++++ Dataset records ++++

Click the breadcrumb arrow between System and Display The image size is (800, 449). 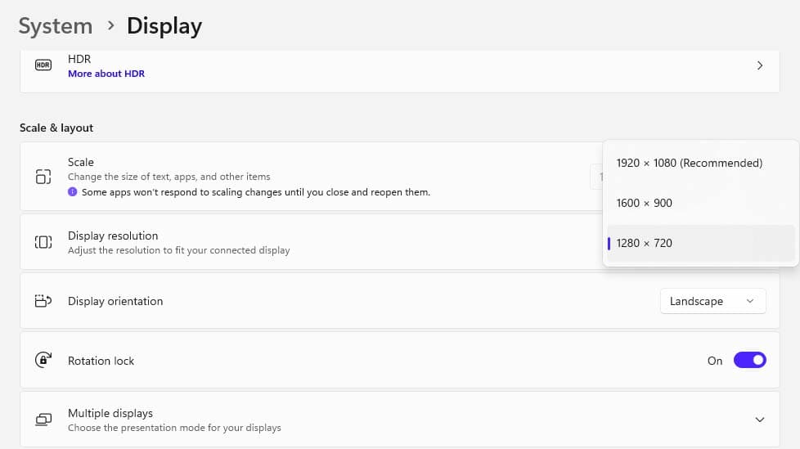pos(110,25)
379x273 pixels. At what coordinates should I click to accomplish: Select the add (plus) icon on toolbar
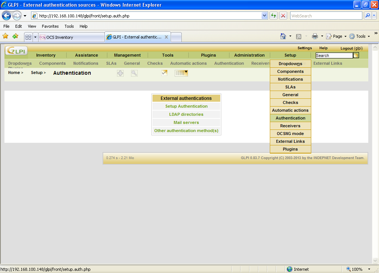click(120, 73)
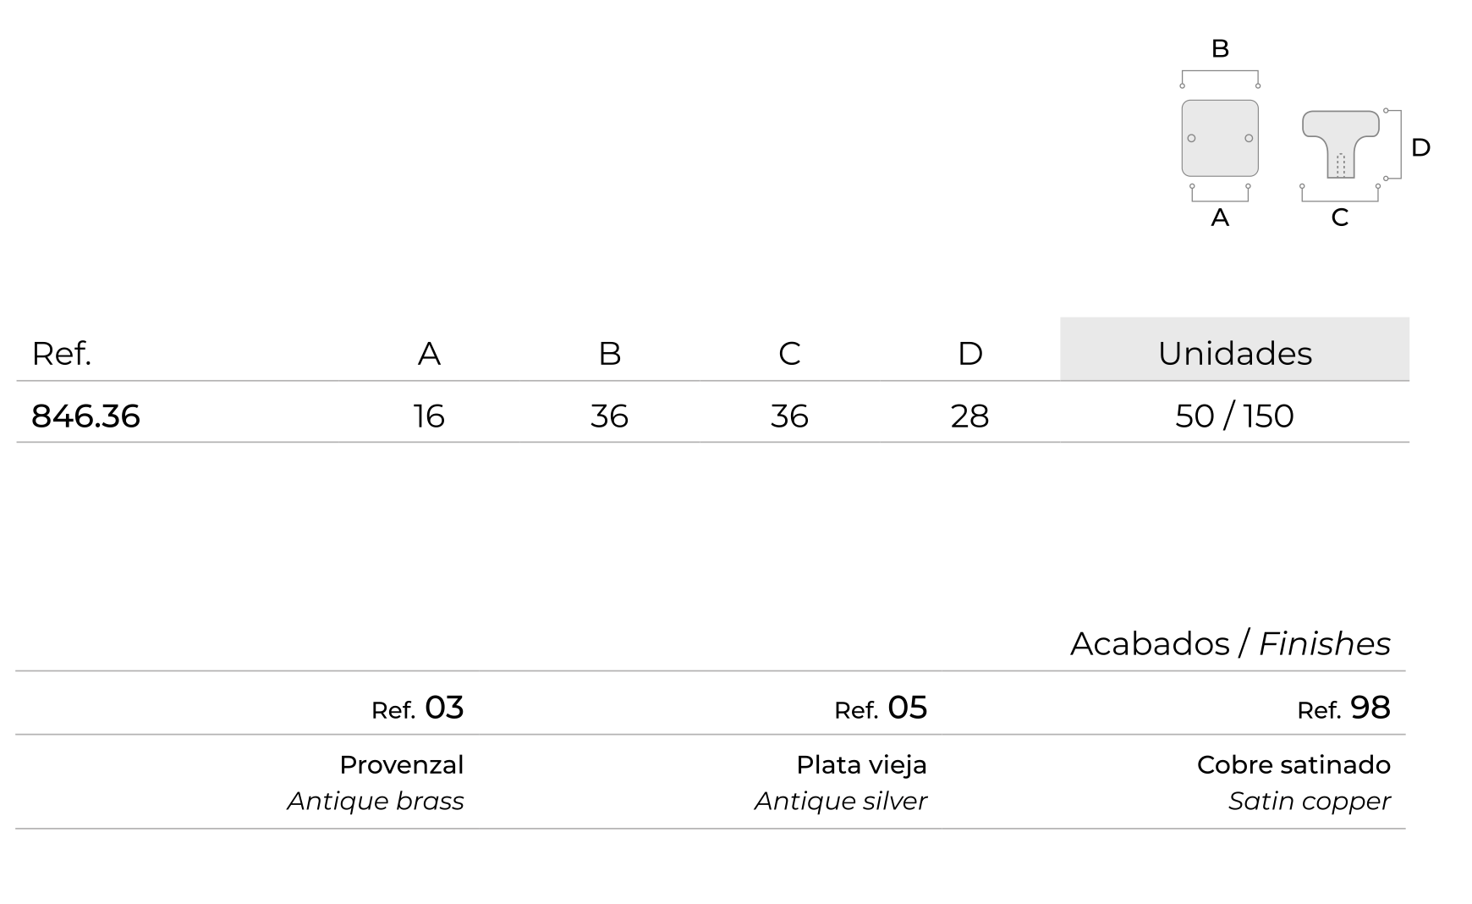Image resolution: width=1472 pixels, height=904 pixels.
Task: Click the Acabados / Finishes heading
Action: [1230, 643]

++++

**Problem:**
Could you repeat the lines starting with the one containing "379x273 pixels. At" and continuing through the end of the lines, replacing "toolbar" with "menu bar" and leaving everything else unchanged? Please omit the pictures from your answer.

**Response to the exercise:**
379x273 pixels. At what coordinates should I click to accomplish: Select the add (plus) icon on menu bar
click(120, 73)
Image resolution: width=1472 pixels, height=904 pixels.
Task: Click the Acabados / Finishes heading
Action: [1230, 643]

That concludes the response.